### Aim
Reproduce all of the data below word for word, with every line kept in its original order.

· · · ·

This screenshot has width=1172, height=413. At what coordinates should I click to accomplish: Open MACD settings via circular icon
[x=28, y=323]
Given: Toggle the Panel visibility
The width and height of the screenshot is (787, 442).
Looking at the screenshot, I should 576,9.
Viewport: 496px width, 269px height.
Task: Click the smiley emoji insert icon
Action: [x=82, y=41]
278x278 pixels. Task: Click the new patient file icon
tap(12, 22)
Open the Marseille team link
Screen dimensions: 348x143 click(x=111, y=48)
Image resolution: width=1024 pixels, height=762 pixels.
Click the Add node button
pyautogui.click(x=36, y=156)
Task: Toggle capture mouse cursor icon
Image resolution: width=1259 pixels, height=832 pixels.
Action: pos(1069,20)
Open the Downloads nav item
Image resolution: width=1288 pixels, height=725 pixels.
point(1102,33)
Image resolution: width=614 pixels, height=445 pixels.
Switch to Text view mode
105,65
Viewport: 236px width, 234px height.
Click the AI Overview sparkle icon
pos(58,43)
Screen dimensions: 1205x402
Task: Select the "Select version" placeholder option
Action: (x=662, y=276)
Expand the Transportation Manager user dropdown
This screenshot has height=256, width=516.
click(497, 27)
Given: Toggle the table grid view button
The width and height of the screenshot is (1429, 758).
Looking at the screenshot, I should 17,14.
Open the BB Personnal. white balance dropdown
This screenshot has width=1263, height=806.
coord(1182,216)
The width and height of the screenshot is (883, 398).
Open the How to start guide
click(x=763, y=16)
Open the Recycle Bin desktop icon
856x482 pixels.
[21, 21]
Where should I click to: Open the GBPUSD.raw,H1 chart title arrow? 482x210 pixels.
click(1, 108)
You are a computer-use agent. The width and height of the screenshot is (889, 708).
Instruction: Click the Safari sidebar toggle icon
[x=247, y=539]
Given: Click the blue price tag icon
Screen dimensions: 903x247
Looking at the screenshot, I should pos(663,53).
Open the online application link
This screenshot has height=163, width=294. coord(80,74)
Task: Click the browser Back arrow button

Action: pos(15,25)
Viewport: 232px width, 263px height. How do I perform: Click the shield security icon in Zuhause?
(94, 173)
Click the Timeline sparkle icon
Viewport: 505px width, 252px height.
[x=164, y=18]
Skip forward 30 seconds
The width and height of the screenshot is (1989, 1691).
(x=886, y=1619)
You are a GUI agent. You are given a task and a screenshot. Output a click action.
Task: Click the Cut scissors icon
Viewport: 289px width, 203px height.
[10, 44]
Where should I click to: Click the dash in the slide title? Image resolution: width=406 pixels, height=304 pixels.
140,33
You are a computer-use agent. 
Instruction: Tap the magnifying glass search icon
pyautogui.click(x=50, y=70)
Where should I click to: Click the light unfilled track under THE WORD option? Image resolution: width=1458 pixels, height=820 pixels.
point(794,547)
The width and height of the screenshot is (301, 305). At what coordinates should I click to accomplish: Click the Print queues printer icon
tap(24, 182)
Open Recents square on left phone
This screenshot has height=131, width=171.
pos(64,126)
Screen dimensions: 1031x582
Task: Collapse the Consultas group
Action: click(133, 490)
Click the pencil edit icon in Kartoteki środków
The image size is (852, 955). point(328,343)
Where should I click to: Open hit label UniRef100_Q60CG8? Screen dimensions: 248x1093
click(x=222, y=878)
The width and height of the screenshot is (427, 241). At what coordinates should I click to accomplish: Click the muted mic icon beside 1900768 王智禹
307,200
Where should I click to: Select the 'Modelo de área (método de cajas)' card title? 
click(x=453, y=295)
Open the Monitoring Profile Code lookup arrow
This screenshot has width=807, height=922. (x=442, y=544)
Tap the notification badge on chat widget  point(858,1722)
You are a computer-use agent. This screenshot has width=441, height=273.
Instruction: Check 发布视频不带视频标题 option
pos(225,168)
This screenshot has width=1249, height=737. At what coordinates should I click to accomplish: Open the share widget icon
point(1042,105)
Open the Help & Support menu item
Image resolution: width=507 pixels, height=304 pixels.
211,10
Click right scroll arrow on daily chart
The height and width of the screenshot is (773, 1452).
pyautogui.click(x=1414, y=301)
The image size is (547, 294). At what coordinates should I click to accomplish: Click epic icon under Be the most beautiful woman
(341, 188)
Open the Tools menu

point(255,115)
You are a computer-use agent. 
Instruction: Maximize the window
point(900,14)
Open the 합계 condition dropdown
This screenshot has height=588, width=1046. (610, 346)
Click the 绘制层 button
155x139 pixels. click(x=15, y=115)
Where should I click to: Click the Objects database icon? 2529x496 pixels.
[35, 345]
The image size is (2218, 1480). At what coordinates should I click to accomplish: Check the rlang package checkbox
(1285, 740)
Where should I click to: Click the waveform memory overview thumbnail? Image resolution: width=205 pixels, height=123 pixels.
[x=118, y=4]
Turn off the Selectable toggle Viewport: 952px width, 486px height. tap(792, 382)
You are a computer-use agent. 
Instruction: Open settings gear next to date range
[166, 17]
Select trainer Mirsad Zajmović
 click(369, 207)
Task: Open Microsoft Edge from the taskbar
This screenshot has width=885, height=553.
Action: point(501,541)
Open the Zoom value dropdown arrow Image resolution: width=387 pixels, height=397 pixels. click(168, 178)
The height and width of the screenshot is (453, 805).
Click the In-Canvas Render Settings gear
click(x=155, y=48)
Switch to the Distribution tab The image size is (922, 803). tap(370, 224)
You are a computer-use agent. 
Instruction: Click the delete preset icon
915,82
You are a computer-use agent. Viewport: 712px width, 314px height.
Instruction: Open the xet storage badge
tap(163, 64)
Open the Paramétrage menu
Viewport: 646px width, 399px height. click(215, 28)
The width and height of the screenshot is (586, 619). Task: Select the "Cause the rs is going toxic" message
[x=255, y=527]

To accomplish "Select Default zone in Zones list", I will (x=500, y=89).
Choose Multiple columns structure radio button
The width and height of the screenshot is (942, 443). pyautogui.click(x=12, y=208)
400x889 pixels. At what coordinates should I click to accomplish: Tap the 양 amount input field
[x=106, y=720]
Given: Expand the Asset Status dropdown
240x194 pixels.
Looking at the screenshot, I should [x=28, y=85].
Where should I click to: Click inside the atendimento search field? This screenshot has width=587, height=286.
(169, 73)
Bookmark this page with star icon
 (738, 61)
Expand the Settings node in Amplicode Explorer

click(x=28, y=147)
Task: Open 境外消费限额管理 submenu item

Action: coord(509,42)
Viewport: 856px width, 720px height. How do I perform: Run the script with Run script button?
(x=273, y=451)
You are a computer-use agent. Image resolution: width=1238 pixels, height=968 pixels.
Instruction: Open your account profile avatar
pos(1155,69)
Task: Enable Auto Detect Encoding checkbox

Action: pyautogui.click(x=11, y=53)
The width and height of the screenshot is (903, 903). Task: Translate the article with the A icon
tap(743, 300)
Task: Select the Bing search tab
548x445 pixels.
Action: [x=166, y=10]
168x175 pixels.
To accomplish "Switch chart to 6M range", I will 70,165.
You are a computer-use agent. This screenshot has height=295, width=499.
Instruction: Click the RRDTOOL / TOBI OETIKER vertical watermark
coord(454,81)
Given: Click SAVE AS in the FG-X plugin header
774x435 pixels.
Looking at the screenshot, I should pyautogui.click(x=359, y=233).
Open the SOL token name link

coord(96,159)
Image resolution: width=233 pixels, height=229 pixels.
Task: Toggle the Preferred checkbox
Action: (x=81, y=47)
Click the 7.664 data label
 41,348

· · · ·

### Full response
This screenshot has width=1172, height=413. At what coordinates should I click to accomplish: Open MACD settings via circular icon
[x=28, y=323]
Given: Toggle the Panel visibility
The width and height of the screenshot is (787, 442).
Looking at the screenshot, I should 576,9.
Viewport: 496px width, 269px height.
Task: Click the smiley emoji insert icon
Action: [x=82, y=41]
278x278 pixels. Task: Click the new patient file icon
tap(12, 22)
Open the Marseille team link
Screen dimensions: 348x143 click(x=111, y=48)
Image resolution: width=1024 pixels, height=762 pixels.
Click the Add node button
pyautogui.click(x=36, y=156)
Task: Toggle capture mouse cursor icon
Image resolution: width=1259 pixels, height=832 pixels.
Action: pos(1069,20)
Open the Downloads nav item
Image resolution: width=1288 pixels, height=725 pixels.
point(1102,33)
Image resolution: width=614 pixels, height=445 pixels.
Switch to Text view mode
105,65
Viewport: 236px width, 234px height.
Click the AI Overview sparkle icon
pos(58,43)
Screen dimensions: 1205x402
Task: Select the "Select version" placeholder option
Action: (x=662, y=276)
Expand the Transportation Manager user dropdown
This screenshot has height=256, width=516.
click(497, 27)
Given: Toggle the table grid view button
The width and height of the screenshot is (1429, 758).
Looking at the screenshot, I should 17,14.
Open the BB Personnal. white balance dropdown
This screenshot has width=1263, height=806.
coord(1182,216)
The width and height of the screenshot is (883, 398).
Open the How to start guide
click(x=763, y=16)
Open the Recycle Bin desktop icon
856x482 pixels.
[21, 21]
Where should I click to: Open the GBPUSD.raw,H1 chart title arrow? 482x210 pixels.
click(1, 108)
You are a computer-use agent. The width and height of the screenshot is (889, 708).
Instruction: Click the Safari sidebar toggle icon
[x=247, y=539]
Given: Click the blue price tag icon
Screen dimensions: 903x247
Looking at the screenshot, I should pos(663,53).
Open the online application link
This screenshot has height=163, width=294. coord(80,74)
Task: Click the browser Back arrow button

Action: pos(15,25)
Viewport: 232px width, 263px height. How do I perform: Click the shield security icon in Zuhause?
(94, 173)
Click the Timeline sparkle icon
Viewport: 505px width, 252px height.
[x=164, y=18]
Skip forward 30 seconds
The width and height of the screenshot is (1989, 1691).
(x=886, y=1619)
You are a GUI agent. You are given a task and a screenshot. Output a click action.
Task: Click the Cut scissors icon
Viewport: 289px width, 203px height.
[10, 44]
Where should I click to: Click the dash in the slide title? Image resolution: width=406 pixels, height=304 pixels.
140,33
You are a computer-use agent. 
Instruction: Tap the magnifying glass search icon
pyautogui.click(x=50, y=70)
Where should I click to: Click the light unfilled track under THE WORD option? Image resolution: width=1458 pixels, height=820 pixels.
point(794,547)
The width and height of the screenshot is (301, 305). At what coordinates should I click to accomplish: Click the Print queues printer icon
tap(24, 182)
Open Recents square on left phone
This screenshot has height=131, width=171.
pos(64,126)
Screen dimensions: 1031x582
Task: Collapse the Consultas group
Action: click(133, 490)
Click the pencil edit icon in Kartoteki środków
The image size is (852, 955). point(328,343)
Where should I click to: Open hit label UniRef100_Q60CG8? Screen dimensions: 248x1093
click(x=222, y=878)
The width and height of the screenshot is (427, 241). At what coordinates should I click to accomplish: Click the muted mic icon beside 1900768 王智禹
307,200
Where should I click to: Select the 'Modelo de área (método de cajas)' card title? 
click(x=453, y=295)
Open the Monitoring Profile Code lookup arrow
This screenshot has width=807, height=922. (x=442, y=544)
Tap the notification badge on chat widget  point(858,1722)
You are a computer-use agent. This screenshot has width=441, height=273.
Instruction: Check 发布视频不带视频标题 option
pos(225,168)
This screenshot has width=1249, height=737. At what coordinates should I click to accomplish: Open the share widget icon
point(1042,105)
Open the Help & Support menu item
Image resolution: width=507 pixels, height=304 pixels.
211,10
Click right scroll arrow on daily chart
The height and width of the screenshot is (773, 1452).
pyautogui.click(x=1414, y=301)
The image size is (547, 294). At what coordinates should I click to accomplish: Click epic icon under Be the most beautiful woman
(341, 188)
Open the Tools menu

point(255,115)
You are a computer-use agent. 
Instruction: Maximize the window
point(900,14)
Open the 합계 condition dropdown
This screenshot has height=588, width=1046. (610, 346)
Click the 绘制层 button
155x139 pixels. click(x=15, y=115)
Where should I click to: Click the Objects database icon? 2529x496 pixels.
[35, 345]
The image size is (2218, 1480). At what coordinates should I click to accomplish: Check the rlang package checkbox
(1285, 740)
Where should I click to: Click the waveform memory overview thumbnail? Image resolution: width=205 pixels, height=123 pixels.
[x=118, y=4]
Turn off the Selectable toggle Viewport: 952px width, 486px height. tap(792, 382)
You are a computer-use agent. 
Instruction: Open settings gear next to date range
[166, 17]
Select trainer Mirsad Zajmović
 click(369, 207)
Task: Open Microsoft Edge from the taskbar
This screenshot has width=885, height=553.
Action: point(501,541)
Open the Zoom value dropdown arrow Image resolution: width=387 pixels, height=397 pixels. click(168, 178)
The height and width of the screenshot is (453, 805).
Click the In-Canvas Render Settings gear
click(x=155, y=48)
Switch to the Distribution tab The image size is (922, 803). tap(370, 224)
You are a computer-use agent. 
Instruction: Click the delete preset icon
915,82
You are a computer-use agent. Viewport: 712px width, 314px height.
Instruction: Open the xet storage badge
tap(163, 64)
Open the Paramétrage menu
Viewport: 646px width, 399px height. click(215, 28)
The width and height of the screenshot is (586, 619). Task: Select the "Cause the rs is going toxic" message
[x=255, y=527]

To accomplish "Select Default zone in Zones list", I will (x=500, y=89).
Choose Multiple columns structure radio button
The width and height of the screenshot is (942, 443). pyautogui.click(x=12, y=208)
400x889 pixels. At what coordinates should I click to accomplish: Tap the 양 amount input field
[x=106, y=720]
Given: Expand the Asset Status dropdown
240x194 pixels.
Looking at the screenshot, I should [x=28, y=85].
Where should I click to: Click inside the atendimento search field? This screenshot has width=587, height=286.
(169, 73)
Bookmark this page with star icon
 (738, 61)
Expand the Settings node in Amplicode Explorer

click(x=28, y=147)
Task: Open 境外消费限额管理 submenu item

Action: coord(509,42)
Viewport: 856px width, 720px height. How do I perform: Run the script with Run script button?
(x=273, y=451)
You are a computer-use agent. Image resolution: width=1238 pixels, height=968 pixels.
Instruction: Open your account profile avatar
pos(1155,69)
Task: Enable Auto Detect Encoding checkbox

Action: pyautogui.click(x=11, y=53)
The width and height of the screenshot is (903, 903). Task: Translate the article with the A icon
tap(743, 300)
Task: Select the Bing search tab
548x445 pixels.
Action: [x=166, y=10]
168x175 pixels.
To accomplish "Switch chart to 6M range", I will 70,165.
You are a computer-use agent. This screenshot has height=295, width=499.
Instruction: Click the RRDTOOL / TOBI OETIKER vertical watermark
coord(454,81)
Given: Click SAVE AS in the FG-X plugin header
774x435 pixels.
Looking at the screenshot, I should pyautogui.click(x=359, y=233).
Open the SOL token name link

coord(96,159)
Image resolution: width=233 pixels, height=229 pixels.
Task: Toggle the Preferred checkbox
Action: (x=81, y=47)
Click the 7.664 data label
 41,348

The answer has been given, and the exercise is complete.